Logo Polskiego Radia
POSŁUCHAJ
PAP
Katarzyna Karaś 03.06.2011

Lech Wałęsa o 4 czerwca 1989 roku: to był za daleko idący kompromis

- Staram się unikać 4 czerwca, dlatego, że demokracja jest albo jej nie ma. Tamto było "trochę w ciąży", dlatego ja się wstydzę, że musiałem zawrzeć taki kompromis, ale nie mogłem innego - mówi były prezydent Lech Wałęsa.
Lech WałęsaLech Wałęsafot. PAP/Grzegorz Jakubowski

- To otworzyło nam drogę do dalszej walki. Więcej osiągnąć nie można było, byliśmy za słabi. Natomiast w ogóle to się wstydzę, nie można tak, to był jednak za daleko idący kompromis, gdyby nie później następne parę ruchów, to by się skończyło bardzo źle. Właściwie przegraliśmy sprawę. Uratowaniem było rozbić, strącić generała i to wykonaliśmy i dlatego mamy sukcesy - twierdzi Wałęsa.

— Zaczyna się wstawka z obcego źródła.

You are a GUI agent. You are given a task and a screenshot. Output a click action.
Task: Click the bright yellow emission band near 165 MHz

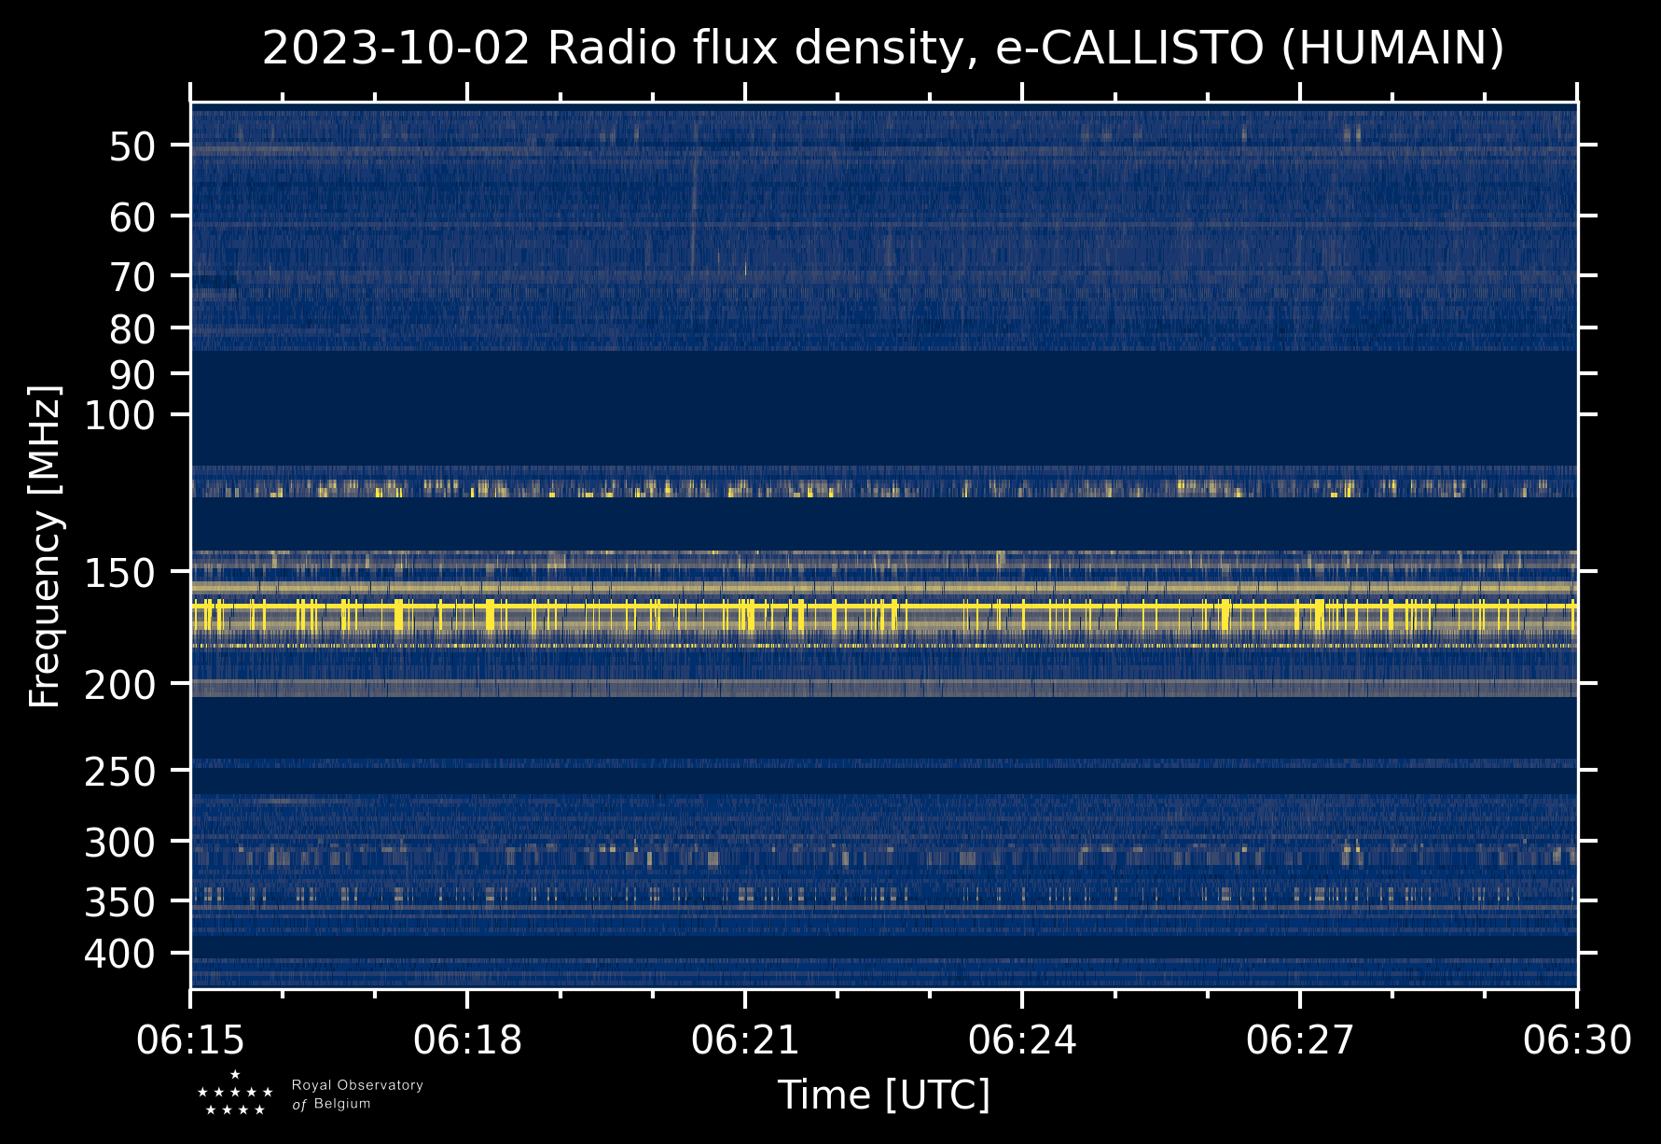tap(883, 607)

- Gdybyśmy tego nie wykonali, to - tak jak przez trudności reform przegrał Mazowiecki z Tymińskim - tak byśmy wszyscy przegrali i nikt z nas by nie wygrał w następnej kadencji, gdyby nie było pewnych ruchów później, po tym 4 czerwca - dodaje były prezydent.

Wybory 4 czerwca 1989 roku

Były to pierwsze częściowo wolne wybory w powojennej historii Polski. W wyniku głosowania w pierwszej turze doszło do zdecydowanego zwycięstwa kandydatów Solidarności, którzy zdobyli 160 spośród 161 mandatów w Sejmie oraz 92 spośród 100 w Senacie. Koalicja rządowa do Sejmu wprowadziła zaledwie 5 reprezentantów.

Wyborcza klęska komunistów uniemożliwiła im powołanie własnego rządu, w związku z czym w dniu 24 sierpnia Sejm powierzył Tadeuszowi Mazowieckiemu utworzenie koalicyjnego gabinetu, który został zatwierdzony 12 września.